_Exercise requirements_
Could you return all of the data exactly as given?

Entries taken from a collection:
☆ ☆ ☆ ☆ ☆ ☆ ☆
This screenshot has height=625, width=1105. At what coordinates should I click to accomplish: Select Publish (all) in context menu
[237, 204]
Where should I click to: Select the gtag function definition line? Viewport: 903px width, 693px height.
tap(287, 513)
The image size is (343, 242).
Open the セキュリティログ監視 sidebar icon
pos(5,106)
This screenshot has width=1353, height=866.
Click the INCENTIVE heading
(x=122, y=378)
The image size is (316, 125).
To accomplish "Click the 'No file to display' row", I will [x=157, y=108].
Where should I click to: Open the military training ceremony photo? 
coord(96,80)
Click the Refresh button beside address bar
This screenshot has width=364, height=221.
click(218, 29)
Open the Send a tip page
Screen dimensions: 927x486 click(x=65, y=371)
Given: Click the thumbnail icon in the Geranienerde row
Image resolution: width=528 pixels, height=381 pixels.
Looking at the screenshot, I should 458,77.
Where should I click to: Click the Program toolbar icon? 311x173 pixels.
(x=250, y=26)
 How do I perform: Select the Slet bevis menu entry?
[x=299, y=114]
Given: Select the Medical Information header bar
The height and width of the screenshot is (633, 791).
☆ ☆ ☆ ☆ ☆ ☆ ☆
_Task result_
This screenshot has height=625, width=1105. At what coordinates should I click to accomplish: Select Publish (all) in context menu
[237, 204]
Where should I click to: Select the gtag function definition line? Viewport: 903px width, 693px height.
tap(287, 513)
The image size is (343, 242).
Open the セキュリティログ監視 sidebar icon
pos(5,106)
This screenshot has width=1353, height=866.
Click the INCENTIVE heading
(x=122, y=378)
The image size is (316, 125).
To accomplish "Click the 'No file to display' row", I will [x=157, y=108].
Where should I click to: Open the military training ceremony photo? 
coord(96,80)
Click the Refresh button beside address bar
This screenshot has width=364, height=221.
click(218, 29)
Open the Send a tip page
Screen dimensions: 927x486 click(x=65, y=371)
Given: Click the thumbnail icon in the Geranienerde row
Image resolution: width=528 pixels, height=381 pixels.
Looking at the screenshot, I should 458,77.
Where should I click to: Click the Program toolbar icon? 311x173 pixels.
(x=250, y=26)
 How do I perform: Select the Slet bevis menu entry?
[x=299, y=114]
Given: Select the Medical Information header bar
The height and width of the screenshot is (633, 791).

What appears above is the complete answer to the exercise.